HDSarah wrote:My pet peeve (ok, one of many!
) is the transformation of nouns into verbs. I was recently at a meeting where the leader kept saying ''We've been TASKED with . . .'' That one really grates on me for some reason.
You'll want to stay away from the Chinese languages, then.
The verbification (I don't dare say "verbing") of nouns is pretty common in English, too, though.

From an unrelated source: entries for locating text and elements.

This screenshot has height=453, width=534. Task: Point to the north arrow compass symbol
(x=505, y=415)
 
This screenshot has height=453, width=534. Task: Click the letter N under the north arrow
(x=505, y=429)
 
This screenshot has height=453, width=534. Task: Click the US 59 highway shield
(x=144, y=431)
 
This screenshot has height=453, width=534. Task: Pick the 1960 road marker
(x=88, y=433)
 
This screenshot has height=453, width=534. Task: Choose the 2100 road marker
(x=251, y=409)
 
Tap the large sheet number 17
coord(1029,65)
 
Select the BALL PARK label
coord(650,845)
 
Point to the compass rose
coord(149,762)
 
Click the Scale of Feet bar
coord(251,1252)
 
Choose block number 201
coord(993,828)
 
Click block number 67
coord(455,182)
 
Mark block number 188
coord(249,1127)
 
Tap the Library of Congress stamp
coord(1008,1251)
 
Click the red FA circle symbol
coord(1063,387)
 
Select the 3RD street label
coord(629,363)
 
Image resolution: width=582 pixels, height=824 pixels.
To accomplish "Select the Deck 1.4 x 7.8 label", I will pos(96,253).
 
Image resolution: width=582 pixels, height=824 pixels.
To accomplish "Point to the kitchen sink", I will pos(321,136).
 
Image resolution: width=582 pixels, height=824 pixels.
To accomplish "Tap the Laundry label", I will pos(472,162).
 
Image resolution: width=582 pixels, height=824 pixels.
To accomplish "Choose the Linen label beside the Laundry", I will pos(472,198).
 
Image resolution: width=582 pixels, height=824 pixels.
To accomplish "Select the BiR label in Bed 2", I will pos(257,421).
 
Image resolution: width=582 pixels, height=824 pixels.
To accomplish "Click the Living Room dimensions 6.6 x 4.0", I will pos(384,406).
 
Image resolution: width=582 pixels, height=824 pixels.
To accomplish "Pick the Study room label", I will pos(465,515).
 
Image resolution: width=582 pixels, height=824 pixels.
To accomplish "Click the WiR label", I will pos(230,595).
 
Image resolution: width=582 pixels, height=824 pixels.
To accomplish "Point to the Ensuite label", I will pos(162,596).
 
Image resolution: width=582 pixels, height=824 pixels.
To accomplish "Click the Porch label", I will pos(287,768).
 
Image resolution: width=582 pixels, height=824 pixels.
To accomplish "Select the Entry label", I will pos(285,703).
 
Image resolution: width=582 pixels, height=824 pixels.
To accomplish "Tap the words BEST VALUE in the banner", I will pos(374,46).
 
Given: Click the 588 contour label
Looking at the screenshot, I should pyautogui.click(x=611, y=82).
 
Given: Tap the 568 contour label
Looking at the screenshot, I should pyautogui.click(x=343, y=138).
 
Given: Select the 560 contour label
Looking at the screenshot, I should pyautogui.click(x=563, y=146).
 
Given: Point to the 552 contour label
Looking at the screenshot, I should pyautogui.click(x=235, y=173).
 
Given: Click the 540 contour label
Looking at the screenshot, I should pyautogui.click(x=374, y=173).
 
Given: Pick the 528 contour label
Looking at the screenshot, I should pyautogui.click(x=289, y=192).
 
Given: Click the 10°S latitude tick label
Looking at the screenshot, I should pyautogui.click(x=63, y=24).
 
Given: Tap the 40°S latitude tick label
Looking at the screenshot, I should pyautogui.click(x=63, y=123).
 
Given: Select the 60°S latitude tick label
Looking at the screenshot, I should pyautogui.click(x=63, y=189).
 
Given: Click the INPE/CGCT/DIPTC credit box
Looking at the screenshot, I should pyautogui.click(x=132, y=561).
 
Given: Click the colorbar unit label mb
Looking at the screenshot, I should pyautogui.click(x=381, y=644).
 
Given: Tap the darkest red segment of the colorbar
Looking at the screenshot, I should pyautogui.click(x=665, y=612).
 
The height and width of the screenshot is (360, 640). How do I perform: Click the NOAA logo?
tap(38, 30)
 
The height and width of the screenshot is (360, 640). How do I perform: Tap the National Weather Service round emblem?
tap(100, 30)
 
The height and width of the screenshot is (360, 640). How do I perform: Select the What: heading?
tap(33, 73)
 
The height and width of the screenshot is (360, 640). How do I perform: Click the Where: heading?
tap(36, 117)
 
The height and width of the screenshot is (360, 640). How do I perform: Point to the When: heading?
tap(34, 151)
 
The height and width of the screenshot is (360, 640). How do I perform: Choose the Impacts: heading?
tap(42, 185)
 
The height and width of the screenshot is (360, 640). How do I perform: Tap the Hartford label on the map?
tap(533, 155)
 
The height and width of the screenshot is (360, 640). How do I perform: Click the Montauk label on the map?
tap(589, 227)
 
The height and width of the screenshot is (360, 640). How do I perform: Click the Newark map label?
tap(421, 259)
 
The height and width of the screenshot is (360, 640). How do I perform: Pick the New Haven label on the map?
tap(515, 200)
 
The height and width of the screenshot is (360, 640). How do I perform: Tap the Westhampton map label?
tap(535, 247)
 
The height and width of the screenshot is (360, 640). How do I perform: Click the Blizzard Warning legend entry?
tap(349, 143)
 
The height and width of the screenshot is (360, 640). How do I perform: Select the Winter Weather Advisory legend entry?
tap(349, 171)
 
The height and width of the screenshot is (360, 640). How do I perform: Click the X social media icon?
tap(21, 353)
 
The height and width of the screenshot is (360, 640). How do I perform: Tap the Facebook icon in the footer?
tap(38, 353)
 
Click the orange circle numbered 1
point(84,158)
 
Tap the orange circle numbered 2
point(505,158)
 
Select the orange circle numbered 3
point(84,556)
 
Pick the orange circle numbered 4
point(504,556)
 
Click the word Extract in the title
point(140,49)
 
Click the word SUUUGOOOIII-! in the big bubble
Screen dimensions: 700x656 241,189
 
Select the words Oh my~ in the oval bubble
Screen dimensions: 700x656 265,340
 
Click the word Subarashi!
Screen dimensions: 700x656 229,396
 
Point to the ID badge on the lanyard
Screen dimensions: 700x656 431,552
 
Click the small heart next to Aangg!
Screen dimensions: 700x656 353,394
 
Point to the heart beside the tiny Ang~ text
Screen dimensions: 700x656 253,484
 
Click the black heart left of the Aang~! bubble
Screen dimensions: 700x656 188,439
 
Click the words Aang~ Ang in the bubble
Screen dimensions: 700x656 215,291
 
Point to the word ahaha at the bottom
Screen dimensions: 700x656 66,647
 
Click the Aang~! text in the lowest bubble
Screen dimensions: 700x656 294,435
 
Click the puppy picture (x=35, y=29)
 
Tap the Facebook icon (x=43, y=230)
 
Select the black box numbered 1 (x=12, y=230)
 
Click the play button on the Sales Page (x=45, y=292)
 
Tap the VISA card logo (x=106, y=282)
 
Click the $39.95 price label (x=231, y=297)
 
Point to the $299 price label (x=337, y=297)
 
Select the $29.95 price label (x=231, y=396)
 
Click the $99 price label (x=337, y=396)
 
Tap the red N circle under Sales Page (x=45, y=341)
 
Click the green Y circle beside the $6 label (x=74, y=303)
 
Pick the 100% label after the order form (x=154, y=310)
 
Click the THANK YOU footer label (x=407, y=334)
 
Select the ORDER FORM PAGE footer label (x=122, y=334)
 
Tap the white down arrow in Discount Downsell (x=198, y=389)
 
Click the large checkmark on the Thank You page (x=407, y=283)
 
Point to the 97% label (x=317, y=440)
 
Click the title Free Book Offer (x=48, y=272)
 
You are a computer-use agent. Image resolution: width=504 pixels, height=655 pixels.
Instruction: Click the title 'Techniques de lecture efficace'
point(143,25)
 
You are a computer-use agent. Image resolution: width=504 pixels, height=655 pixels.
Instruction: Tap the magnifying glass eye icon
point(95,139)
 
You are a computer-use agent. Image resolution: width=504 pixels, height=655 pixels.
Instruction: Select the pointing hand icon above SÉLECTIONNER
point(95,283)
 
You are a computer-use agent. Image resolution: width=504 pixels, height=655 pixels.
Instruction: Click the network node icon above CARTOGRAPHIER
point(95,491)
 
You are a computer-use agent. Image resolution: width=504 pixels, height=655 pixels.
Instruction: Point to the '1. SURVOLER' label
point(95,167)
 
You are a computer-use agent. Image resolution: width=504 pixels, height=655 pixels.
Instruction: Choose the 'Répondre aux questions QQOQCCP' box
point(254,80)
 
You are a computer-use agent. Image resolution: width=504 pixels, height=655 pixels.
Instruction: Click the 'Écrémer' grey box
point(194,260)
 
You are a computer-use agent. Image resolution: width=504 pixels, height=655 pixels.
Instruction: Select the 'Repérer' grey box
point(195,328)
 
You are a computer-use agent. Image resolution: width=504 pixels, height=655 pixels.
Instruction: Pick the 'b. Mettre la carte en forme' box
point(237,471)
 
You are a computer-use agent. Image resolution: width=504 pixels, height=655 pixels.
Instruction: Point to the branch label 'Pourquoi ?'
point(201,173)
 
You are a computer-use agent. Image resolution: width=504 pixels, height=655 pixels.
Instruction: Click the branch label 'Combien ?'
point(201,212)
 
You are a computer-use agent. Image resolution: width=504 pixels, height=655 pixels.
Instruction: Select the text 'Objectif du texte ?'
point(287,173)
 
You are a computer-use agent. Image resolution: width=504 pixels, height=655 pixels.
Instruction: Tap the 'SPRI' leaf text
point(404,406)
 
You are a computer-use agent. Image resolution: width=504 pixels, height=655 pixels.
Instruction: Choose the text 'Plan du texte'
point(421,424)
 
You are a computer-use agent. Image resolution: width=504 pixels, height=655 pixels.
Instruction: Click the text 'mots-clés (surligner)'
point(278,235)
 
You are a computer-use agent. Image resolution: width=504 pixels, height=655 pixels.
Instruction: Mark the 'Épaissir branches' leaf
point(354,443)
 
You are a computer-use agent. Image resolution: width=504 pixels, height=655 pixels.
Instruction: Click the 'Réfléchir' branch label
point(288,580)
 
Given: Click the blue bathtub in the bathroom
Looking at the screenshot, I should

Would you never chair a meeting, table a discussion, fish for your supper, host a party, sandpaper a board, knife a friend in the back, ax a suggestion, dog an enemy, cat around town, worm your way out of a tight spot, vacuum a rug, string popcorn, paper a room, tile a floor, bomb a bunker, ship a package, cart firewood, truck vegetables to market, water a plant, number someone among your friends, finger a squealer, hand someone a napkin, eye a cutie pie, head a group, arm your forces, elbow (or shoulder, or nose) someone aside, book a suspect, tower over a child, lord it over a subordinate, shoe a horse, flour a countertop, light a lamp, gun down a rival, tongue a trumpet, trumpet your name to a crowd, fiddle while Rome burns, needle an opponent, cement a driveway, tar a road, score an opera, frost a cake, sugar your coffee, milk a cow, telephone a friend, poison an enemy, radio for help, skin a deer, ski down a mountain, circle the block, hammer a nail, or nail a board?
What's funny about "task" is that it derives from the Medieval Latin verb
taxare, "to tax", so it's actually a noun that is derived from a verb.
Its use to mean "to assign a task to" appears in my 1969
Random House Dictionary of the English Language, so it's not exactly new. This is not to say that the sample you quoted is not obnoxious bureaucratese, just that it's perfectly good English.
(That list was hard to come up with, although any English dictionary will show thousands of words that are both verbs and nouns. My
American Heritage seems to show many more nouns derived from verbs than the other way around.)